-- Task material follows --

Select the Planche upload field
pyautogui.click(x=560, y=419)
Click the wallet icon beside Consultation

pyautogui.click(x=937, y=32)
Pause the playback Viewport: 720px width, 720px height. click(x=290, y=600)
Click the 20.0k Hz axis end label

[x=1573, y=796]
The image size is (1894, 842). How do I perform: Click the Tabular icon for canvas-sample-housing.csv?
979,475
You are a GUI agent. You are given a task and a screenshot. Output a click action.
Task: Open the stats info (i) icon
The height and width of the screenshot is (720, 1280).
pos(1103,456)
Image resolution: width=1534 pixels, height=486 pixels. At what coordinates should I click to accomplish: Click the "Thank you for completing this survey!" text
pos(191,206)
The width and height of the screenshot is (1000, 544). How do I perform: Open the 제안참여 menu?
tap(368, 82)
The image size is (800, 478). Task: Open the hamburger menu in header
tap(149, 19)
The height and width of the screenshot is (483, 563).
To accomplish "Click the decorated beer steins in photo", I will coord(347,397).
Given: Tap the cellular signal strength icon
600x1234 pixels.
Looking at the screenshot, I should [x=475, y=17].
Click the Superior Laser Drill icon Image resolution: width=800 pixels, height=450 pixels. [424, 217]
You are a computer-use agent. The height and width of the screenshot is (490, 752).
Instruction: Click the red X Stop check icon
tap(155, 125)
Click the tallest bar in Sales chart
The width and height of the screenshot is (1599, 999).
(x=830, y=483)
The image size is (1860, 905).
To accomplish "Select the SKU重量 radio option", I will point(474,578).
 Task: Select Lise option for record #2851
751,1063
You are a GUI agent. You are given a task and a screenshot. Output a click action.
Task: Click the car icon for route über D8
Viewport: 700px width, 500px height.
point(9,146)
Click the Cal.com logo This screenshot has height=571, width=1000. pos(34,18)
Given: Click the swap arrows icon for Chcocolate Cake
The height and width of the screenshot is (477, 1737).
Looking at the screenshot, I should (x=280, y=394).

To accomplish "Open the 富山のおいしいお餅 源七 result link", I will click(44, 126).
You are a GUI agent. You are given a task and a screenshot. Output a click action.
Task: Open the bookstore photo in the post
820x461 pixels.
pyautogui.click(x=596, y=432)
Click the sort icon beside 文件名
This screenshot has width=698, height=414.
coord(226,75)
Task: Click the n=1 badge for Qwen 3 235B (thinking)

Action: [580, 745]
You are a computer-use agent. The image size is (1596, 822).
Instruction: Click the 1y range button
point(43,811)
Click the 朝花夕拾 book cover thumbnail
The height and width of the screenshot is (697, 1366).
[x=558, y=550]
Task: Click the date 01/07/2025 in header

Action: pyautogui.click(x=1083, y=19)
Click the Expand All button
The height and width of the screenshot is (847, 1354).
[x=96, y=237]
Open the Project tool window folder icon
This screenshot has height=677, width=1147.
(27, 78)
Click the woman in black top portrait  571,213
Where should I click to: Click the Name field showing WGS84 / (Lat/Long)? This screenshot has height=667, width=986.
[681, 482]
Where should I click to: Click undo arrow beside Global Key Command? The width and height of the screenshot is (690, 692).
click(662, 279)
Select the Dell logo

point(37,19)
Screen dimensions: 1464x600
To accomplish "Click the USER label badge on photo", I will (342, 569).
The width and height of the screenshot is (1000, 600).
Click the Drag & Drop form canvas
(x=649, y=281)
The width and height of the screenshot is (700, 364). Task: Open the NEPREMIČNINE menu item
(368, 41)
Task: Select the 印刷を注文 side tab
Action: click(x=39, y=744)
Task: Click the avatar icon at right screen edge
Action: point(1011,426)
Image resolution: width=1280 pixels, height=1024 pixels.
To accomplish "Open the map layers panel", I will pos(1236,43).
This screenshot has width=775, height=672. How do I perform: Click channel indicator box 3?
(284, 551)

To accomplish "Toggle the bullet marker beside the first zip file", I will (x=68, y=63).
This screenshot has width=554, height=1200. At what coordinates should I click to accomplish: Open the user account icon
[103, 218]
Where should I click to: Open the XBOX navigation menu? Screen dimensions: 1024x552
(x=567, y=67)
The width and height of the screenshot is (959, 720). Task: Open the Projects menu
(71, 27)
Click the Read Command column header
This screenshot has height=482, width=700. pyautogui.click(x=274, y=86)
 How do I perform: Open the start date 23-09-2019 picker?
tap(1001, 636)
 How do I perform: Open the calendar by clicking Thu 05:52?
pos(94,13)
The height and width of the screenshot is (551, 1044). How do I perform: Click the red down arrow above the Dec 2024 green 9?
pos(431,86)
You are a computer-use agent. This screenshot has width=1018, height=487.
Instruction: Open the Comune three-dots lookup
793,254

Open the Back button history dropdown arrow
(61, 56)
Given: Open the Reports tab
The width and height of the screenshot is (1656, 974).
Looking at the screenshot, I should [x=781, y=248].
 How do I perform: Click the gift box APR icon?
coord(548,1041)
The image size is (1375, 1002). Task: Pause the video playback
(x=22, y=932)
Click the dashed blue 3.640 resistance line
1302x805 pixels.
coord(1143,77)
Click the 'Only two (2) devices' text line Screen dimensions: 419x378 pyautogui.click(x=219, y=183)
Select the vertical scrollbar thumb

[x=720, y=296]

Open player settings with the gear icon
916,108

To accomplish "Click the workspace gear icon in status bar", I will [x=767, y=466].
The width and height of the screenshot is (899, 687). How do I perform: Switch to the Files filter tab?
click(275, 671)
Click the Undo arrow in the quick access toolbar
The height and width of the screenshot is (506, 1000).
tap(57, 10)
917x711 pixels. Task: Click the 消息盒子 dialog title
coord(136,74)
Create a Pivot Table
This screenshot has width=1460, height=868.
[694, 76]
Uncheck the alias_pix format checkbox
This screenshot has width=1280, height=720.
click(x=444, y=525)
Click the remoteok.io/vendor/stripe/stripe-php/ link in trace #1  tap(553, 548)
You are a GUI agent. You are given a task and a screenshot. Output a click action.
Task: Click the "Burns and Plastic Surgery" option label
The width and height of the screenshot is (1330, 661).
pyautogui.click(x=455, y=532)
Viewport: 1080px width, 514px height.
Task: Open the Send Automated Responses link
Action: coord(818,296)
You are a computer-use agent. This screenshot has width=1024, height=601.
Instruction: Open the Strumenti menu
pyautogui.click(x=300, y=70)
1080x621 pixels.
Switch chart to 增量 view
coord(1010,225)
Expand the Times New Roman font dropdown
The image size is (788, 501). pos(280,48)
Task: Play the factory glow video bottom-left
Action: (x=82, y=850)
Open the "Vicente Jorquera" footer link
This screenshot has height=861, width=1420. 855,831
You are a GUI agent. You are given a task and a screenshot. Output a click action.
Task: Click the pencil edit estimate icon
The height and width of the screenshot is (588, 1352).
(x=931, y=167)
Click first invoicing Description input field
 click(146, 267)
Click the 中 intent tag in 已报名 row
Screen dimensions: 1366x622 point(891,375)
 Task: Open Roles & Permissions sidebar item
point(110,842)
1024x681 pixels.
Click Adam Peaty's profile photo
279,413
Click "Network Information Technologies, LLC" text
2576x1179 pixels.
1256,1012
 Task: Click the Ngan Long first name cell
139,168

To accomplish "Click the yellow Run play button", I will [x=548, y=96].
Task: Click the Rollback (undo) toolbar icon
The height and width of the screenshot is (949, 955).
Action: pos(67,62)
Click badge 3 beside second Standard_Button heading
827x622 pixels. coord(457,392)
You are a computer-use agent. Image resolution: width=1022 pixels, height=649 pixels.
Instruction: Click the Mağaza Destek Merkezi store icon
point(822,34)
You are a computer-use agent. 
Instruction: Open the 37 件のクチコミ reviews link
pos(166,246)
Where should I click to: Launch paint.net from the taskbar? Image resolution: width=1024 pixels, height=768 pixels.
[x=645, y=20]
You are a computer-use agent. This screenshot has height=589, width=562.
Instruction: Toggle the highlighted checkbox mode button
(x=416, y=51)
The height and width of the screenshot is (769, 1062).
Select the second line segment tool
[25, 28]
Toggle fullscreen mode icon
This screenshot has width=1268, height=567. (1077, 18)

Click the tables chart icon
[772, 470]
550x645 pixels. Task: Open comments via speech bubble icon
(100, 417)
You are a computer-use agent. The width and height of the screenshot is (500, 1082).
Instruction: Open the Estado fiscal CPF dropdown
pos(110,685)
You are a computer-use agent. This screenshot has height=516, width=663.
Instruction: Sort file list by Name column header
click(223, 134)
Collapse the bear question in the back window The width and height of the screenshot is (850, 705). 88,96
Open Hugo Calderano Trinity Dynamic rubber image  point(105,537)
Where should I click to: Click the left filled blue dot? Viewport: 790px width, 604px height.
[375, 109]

-- Task material concluded --

### Work item
Would you show all lines of the material above that contain the word "window"?

### Result
Open the Project tool window folder icon
Collapse the bear question in the back window The width and height of the screenshot is (850, 705). 88,96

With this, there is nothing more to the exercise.